Question

Find \[p\] and \[q\] such that \[\left( x+1 \right)\] and \[\left( x-1 \right)\] are factors of the polynomial \[{{x}^{4}}+p{{x}^{3}}-3{{x}^{2}}+2x+q\]. Find the value of \[a\] and \[b\] so that the polynomial \[{{x}^{3}}-a{{x}^{2}}-13x+b\] has \[\left( x-1 \right)\] and \[\left( x+3 \right)\] as factors.

Answer 1

Hint: Equate the given factor of the polynomial to zero. Find the value of \[x\] and substitute them in the polynomial. You will get two equations with \[p\] and \[q\]. Solve them to get the value of  \[p\] and \[q\]. Similarly do the same for polynomial 2 and get the value of \[a\] and \[b\].

Complete step-by-step answer:

We have been given two polynomials and their factors such that we need to find the value of \[p\],\[q,\],\[a\] and \[b\] from it. Let us take the first expression as \[f\left( x \right)\].

\[f\left( x \right)={{x}^{4}}+p{{x}^{3}}-3{{x}^{2}}+2x+q\text{ }\to (1)\]

Now we have been given that \[\left( x+1 \right)\] and \[\left( x-1 \right)\] are factors of the given polynomial.

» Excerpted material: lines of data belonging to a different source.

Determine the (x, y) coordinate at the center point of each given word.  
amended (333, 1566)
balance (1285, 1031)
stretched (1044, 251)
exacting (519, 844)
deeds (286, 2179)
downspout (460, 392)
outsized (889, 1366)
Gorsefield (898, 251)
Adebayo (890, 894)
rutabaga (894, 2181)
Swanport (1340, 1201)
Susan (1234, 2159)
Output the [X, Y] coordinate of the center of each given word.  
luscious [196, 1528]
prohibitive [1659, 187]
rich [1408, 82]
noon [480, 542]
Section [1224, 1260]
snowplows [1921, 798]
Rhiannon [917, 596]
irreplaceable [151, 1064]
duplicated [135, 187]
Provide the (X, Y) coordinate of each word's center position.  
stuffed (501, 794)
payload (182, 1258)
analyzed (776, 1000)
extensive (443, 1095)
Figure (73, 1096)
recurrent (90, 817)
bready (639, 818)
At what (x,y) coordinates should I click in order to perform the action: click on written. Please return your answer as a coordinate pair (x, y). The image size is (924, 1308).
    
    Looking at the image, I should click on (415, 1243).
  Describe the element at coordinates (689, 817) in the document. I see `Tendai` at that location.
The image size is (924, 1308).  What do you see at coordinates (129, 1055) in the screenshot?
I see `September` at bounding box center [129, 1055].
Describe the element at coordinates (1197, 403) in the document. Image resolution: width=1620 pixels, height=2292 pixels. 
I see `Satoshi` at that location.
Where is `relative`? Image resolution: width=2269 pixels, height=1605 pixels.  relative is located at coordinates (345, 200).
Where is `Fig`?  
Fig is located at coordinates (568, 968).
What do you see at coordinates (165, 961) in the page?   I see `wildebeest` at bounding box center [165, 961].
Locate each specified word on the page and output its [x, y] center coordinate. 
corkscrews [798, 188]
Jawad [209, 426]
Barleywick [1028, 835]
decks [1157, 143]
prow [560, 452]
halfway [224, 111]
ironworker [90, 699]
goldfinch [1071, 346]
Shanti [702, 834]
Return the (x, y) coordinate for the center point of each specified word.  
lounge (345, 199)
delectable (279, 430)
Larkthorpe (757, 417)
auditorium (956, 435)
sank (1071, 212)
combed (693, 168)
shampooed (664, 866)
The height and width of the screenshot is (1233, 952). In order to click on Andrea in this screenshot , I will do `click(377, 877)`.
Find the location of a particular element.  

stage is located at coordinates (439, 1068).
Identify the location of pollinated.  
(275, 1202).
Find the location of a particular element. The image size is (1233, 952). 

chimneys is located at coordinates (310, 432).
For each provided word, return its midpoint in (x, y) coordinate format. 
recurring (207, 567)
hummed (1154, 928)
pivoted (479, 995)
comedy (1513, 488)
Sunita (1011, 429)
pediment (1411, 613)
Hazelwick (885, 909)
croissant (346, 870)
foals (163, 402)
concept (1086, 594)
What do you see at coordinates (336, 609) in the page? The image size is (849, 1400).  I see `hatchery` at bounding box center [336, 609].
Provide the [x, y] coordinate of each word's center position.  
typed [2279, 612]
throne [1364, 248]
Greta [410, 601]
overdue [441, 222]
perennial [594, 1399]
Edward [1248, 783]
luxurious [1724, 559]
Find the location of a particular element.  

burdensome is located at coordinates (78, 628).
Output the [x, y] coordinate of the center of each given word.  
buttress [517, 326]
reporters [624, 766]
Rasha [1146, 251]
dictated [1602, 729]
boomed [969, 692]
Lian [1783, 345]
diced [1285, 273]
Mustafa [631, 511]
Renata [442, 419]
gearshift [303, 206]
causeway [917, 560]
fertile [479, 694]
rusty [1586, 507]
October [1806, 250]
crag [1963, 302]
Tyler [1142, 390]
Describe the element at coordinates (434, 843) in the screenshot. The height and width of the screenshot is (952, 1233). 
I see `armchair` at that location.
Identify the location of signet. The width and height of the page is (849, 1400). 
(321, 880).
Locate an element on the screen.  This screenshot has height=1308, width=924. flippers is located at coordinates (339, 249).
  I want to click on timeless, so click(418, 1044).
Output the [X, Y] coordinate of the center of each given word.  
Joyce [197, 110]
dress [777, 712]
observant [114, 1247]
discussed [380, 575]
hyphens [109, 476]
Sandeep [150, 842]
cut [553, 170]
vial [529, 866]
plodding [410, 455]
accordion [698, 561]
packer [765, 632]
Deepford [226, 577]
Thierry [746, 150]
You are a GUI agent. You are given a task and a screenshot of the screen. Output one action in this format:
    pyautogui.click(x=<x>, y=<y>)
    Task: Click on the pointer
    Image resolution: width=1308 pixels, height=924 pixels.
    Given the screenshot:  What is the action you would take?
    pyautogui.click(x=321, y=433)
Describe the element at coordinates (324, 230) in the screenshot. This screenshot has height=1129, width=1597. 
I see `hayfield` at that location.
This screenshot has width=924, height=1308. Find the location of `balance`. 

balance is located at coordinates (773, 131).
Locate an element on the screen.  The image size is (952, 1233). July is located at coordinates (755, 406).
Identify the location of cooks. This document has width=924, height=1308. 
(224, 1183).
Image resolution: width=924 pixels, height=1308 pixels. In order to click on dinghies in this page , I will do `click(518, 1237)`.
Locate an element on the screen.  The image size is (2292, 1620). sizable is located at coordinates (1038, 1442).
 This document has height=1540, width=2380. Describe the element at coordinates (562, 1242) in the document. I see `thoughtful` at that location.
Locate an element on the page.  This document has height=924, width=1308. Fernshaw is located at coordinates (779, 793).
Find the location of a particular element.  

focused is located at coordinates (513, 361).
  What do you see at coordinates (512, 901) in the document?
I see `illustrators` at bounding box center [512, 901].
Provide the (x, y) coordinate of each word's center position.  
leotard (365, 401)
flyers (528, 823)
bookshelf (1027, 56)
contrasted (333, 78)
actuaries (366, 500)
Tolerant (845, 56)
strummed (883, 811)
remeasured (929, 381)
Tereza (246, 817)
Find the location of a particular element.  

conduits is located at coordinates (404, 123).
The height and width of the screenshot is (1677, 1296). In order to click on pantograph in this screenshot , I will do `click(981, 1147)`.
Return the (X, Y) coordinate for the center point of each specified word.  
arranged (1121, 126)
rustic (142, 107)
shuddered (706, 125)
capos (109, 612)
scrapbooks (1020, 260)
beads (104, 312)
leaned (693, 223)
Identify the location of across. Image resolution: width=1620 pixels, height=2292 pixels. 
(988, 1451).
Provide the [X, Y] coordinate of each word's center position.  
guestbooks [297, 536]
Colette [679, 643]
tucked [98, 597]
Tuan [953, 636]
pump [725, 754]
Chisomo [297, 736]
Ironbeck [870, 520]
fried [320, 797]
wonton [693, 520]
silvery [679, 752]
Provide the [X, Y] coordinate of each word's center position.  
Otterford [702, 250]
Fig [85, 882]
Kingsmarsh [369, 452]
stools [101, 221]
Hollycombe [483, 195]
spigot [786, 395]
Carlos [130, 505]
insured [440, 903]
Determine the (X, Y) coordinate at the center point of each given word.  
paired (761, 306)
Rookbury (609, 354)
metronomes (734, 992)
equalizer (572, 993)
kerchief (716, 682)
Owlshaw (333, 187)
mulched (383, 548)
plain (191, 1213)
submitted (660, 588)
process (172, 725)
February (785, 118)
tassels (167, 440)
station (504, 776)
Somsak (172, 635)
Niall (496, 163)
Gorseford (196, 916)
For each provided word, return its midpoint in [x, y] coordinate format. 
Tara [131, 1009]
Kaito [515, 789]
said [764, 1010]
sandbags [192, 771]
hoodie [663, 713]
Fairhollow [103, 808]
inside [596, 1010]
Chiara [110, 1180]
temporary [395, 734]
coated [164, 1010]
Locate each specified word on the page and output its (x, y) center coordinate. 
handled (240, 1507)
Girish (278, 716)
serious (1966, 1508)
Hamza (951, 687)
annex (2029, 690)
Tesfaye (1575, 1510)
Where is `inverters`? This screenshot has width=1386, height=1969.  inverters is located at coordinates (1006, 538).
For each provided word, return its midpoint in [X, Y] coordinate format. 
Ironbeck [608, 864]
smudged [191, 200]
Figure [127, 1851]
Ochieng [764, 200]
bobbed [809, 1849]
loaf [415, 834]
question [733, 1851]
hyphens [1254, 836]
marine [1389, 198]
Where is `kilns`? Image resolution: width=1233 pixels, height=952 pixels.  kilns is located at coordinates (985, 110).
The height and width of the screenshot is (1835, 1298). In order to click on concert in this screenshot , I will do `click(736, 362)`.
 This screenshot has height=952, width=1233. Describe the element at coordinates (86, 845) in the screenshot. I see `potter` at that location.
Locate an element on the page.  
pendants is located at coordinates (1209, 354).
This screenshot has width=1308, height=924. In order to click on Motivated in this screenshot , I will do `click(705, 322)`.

Let us equate them to zero and get the value of \[x\].

$ x+1=0\text{ and }x-1=0 $

$ \therefore x=-1\text{ and }x=1 $

Thus we got the value of \[x=1\text{ },-1\]

Let us put \[x=1\text{ }\]in equation (1)

$ f\left( x \right)={{1}^{4}}+p{{\left( 1 \right)}^{3}}-3{{\left( 1 \right)}^{2}}+2\times \left( 1 \right)+q $

$ \text{ }=1+p-3+2+q $

$ \text{ }=p+q $

Thus we get \[f\left( x \right)=p+q=0\text{ }\to \text{(2)}\]

Let us put \[x=1\text{ }\]in equation (1)

$ f\left( x \right)={{\left( -1 \right)}^{4}}+p{{\left( -1 \right)}^{3}}-3{{\left( -1 \right)}^{2}}+2\times \left( -1 \right)+q $

$ \text{ }=1-p-3-2+q $

$ \text{ }=q-p-4=0\text{ }\to \text{(3)} $

Thus we got two equations (2) and (3). Let us solve them and find the value of  \[p\] and \[q\].

From (2), \[p=-q,\] put this value in (3)

$ q-p=4 $

$ q-\left( -q \right)=4 $

$ q+q=4 $

$ 2q=4 $

$ \therefore q=2 $

Now put  \[q=2,\]

$q-p=4 $

$ 2-\left( p \right)=4 $

$  \therefore p=-2 $

Hence we got p = -2 and q = 2

Now let us take 2nd expression as \[f\left( x \right)\]

\[f\left( x \right)={{x}^{3}}-a{{x}^{2}}-13x+b\text{ }\to \text{(4)}\]

We have been given that \[\left( x-1 \right)\] and \[\left( x+3 \right)\] are the factors of this polynomial. Let us equate them to zero and get the value of \[x\].

$ x-1=0\text{ and }x+3=0 $

$ x=1\text{ and }x=-3 $

Thus we got the value of \[x=1,-3\]

Let us put  \[x= -1\] in equation (4)

$ f\left( 1 \right)={{1}^{3}}-a{{\left( 1 \right)}^{2}}-13\times 1+b $

$ \text{ =}1-a-13+b $

$  \therefore b-a=12 \text{ }\to (5) $

Now put \[x=-3\] in (4)

$ f\left( -3 \right)={{\left( -3 \right)}^{3}}-a{{\left( -3 \right)}^{2}}-13\times \left( -3 \right)+b $

$\text{ =}-27-9a+3a+b\text{ }\to (6) $

From (5) we get \[b=12+a\], put this in equation (6)

$ -27-6a+12+a=0 $

$ -15-5a=0 $

$  -5a=15 $

$a=-3 $

Now put \[a=-3\] in (5)

\[b=12-3=9\]

Thus we got \[a=-3\] and \[b=9\].

Thus we solved the given polynomials.

\[\therefore \]  \[p=-2,q=2,a=-3\text{ and }b=9\]

Note: Be careful when you substitute the value of \[x\] into the equation of the polynomial. If there is a change in sign by mistake then the value of \[p,q,a,b\] you will be wrong. So, remember to put the sign correctly.